Desde 1996, no entanto, a legislação brasileira já considera o ensino infantil como a primeira etapa da educação básica. Nos municípios, a administração das creches foi transferida para as secretarias de Educação. As mudanças vieram após constatações recentes da neurociência, mostrando que a maioria das conexões cerebrais se forma entre o nascimento e os 3 anos, graças à interação do bebê com os estímulos do ambiente. Professores bem formados passaram a ser exigidos para trabalhar na educação infantil, já que sua função deixou de ser a de apenas cuidar da criança e passou a ser de favorecer seu pleno desenvolvimento.

As leis brasileiras exigem que até 2007 os professores tenham formação em nível superior ou, no mínimo, magistério. Na França já há a obrigatoriedade de mestrado para quem trabalha com educação infantil. A pesquisa mostrou que 27% dos professores que trabalhavam nas instituições pesquisadas tinham ensino superior completo. O número geral do Brasil, segundo o MEC, é de 37,67% - há ainda mais de 2 mil deles que não têm nem o ensino fundamental completo.

"É preciso transformar a educação infantil em um direito de fato, com educadores bem formados, estrutura, materiais", diz Denise Carreira, coordenadora da Campanha Nacional pelo Direito à Educação, que teve a idéia de fazer a pesquisa. Foram ouvidas 1.136 pessoas, entre professores, pais e até as crianças (ver texto à pág. 16), no Rio Grande do Sul, Minas, Pernambuco e Ceará. As escolas eram públicas, privadas ou conveniadas. A organização dos dados é da Fundação Carlos Chagas. Segundo Maria Malta, as conclusões podem ser aplicadas ao restante do País.

A formação dos professores não foi considerada o item de maior importância numa boa escola de educação infantil para os pais. O que eles mais assinalaram foi a resposta sobre "cuidar bem da criança". "Ainda se pensa que qualquer mulher boazinha e bem-intencionada pode cuidar de criança", diz Maria Malta.

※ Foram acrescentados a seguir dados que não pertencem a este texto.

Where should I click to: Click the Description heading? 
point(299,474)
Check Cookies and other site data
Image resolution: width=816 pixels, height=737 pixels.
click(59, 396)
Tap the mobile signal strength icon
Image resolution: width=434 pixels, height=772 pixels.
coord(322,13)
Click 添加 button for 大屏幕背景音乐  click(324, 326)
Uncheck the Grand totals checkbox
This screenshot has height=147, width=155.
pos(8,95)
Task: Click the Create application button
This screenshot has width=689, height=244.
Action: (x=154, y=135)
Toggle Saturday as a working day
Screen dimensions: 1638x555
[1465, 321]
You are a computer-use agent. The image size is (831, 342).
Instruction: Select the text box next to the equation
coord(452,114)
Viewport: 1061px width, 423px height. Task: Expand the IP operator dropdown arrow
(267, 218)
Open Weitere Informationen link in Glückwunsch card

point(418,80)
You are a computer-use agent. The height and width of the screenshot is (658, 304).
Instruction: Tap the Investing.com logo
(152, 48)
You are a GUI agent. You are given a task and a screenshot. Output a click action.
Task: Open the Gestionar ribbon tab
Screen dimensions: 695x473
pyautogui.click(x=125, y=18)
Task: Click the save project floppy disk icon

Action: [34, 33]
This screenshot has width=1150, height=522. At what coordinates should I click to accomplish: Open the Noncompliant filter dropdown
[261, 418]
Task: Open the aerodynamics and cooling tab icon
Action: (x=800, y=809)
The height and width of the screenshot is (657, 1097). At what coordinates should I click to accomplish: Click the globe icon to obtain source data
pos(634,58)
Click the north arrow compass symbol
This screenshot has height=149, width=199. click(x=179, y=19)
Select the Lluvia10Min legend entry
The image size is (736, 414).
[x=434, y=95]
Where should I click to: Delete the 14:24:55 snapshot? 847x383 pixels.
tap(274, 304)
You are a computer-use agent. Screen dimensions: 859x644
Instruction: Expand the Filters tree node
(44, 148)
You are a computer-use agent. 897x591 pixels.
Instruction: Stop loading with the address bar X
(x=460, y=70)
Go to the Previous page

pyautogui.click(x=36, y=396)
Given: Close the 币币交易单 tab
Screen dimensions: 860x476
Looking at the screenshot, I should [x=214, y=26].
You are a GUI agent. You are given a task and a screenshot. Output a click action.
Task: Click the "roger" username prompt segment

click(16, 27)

Para explicitar a importância da educação infantil, o MEC divulgou neste mês dois documentos: Parâmetros Nacionais de Qualidade da Educação Infantil e os Padrões de Infra-Estrutura da Educação Infantil. "É impossível determinar um padrão de escola, mas o documento recomenda que haja espaços lúdicos dinâmicos, lactário, solário", diz a diretora da área no MEC, Jeanete Beauchamp.